Another much earlier failure, again at SSW, was not managing to deliver the tenth edition of the Scottish Sculpture Open. That should have opened in 1999 in early July. I had a number of meetings with SSW Board members and we discussed and or approached a couple of people to be guest artists (I remember Martin Puryear and John David Mooney). I remember writing to Puryear and sending him some images of Kildrummy Castle. He didn’t want to do it. The Sculpture Open had been done on a shoe string in the past and we had, with the ninth edition, tried to do it properly with at least some fees and production expenses. It has to be said that there were a few other things going on at the time, but essentially I definitely failed to keep the programme going.

So why put examples of failure into my blog? Failure is something we don’t talk about enough. There is Beckett’s brilliant quote,

Ever tried.
Ever failed.
No matter.
Try Again.
Fail again.
Fail better.

Samuel Beckett

Failure is about taking risks. There seems to be a bigger and bigger gap between the public sector and the private sector in terms of risks. It is talked about a bit in terms of design and innovation – fail fast, fail frequently. On the other side the requirements in the public sector for clear identification of outputs, outcomes and risk assessments are all limiting the bureaucratic exposure to risk and pushing it onto individuals and organisations.

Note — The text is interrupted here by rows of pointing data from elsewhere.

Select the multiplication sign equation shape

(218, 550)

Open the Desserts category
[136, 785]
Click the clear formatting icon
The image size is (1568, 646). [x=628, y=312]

Working with staff at Gray’s School of Art on a research residency last year we discussed failure a lot. The staff highlighted how difficult it is to promote failure as an important way of working for art school students. All the staff were quite happy to talk about failure in their own practice. Most said that failure was a more common experience than success. No one had any problem talking about failure.

But they described the situation where students need to be prepared to make works that fail, but they are constantly worried about grading and being failed. How can you develop a practice that has a healthy relationship with failure if the structure you are working in constantly threatens you with failing the course?

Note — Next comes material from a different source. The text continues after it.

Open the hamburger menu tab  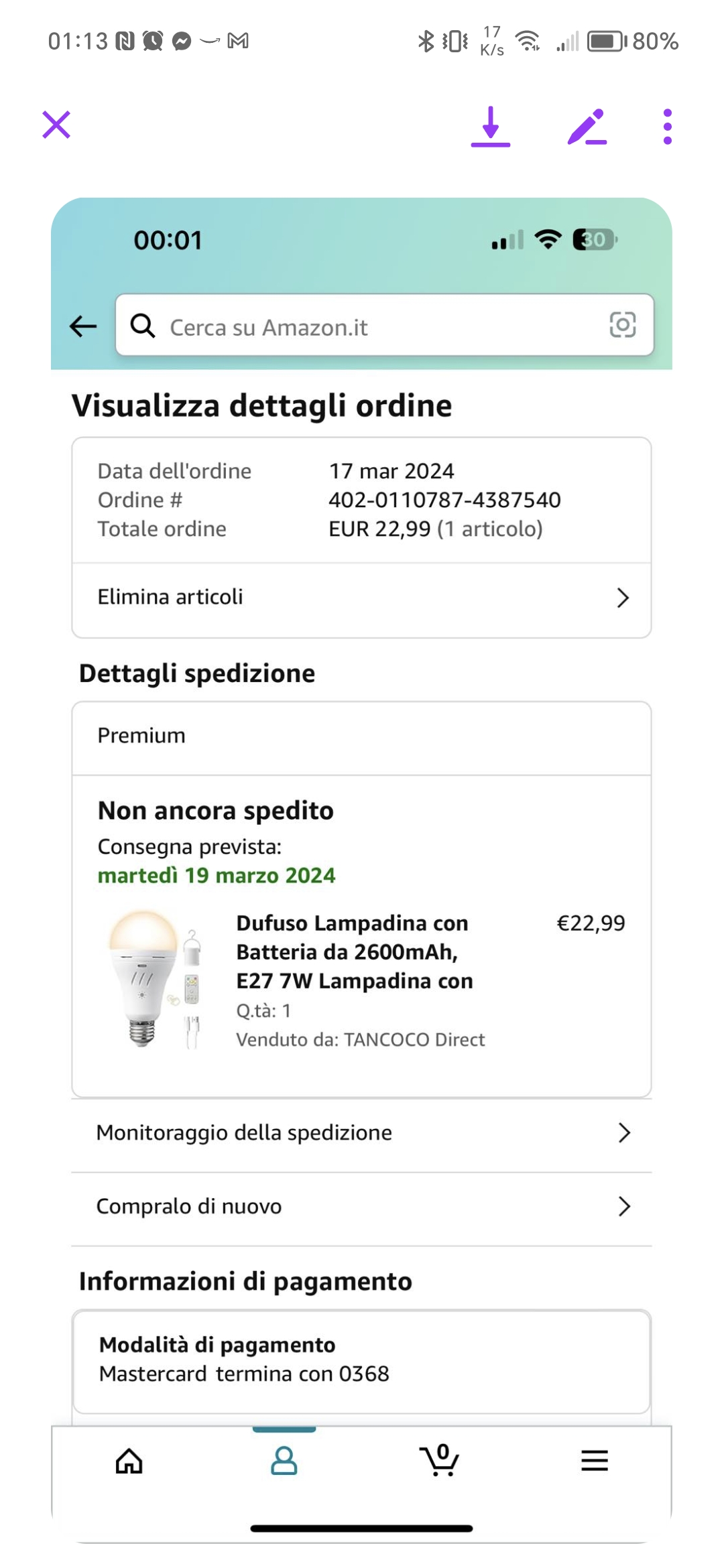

Failure is about learning. By listing failures I am also listing things I have learnt from (or should have learnt from). Talking to Chris Hewson from Manchester School of Architecture, who’s doing research into multi-faith spaces, he said that the Planner on the research team is always wanting to visit spaces that don’t work, rather than the ones that are exemplary. He says you learn more. People can tell you exactly why spaces don’t work, but find it more difficult to explain why things do work.

There are some good books on failure:

Antebi, N., Dickey, C., Herbst, R. (Eds). (2007). Failure! Experiments in Aesthetics and Social Practices.  Los Angeles, CA : The Journal of Aesthetics and Protest Press.  http://www.journalofaestheticsandprotest.org/ accessed 26 November 2012.

Hope, S. (2011).  Participating the Wrong Way: Four Experiments by Sophie Hope.  London: Cultural Democracy Editions.  http://culturaldemocracyeditions.sophiehope.org.uk/ accessed 26 November 2012.

Le Feuvre, L. (ed).  (2010).  Failure (Documents of Contemporary Art).  London: Whitechapel Art Gallery.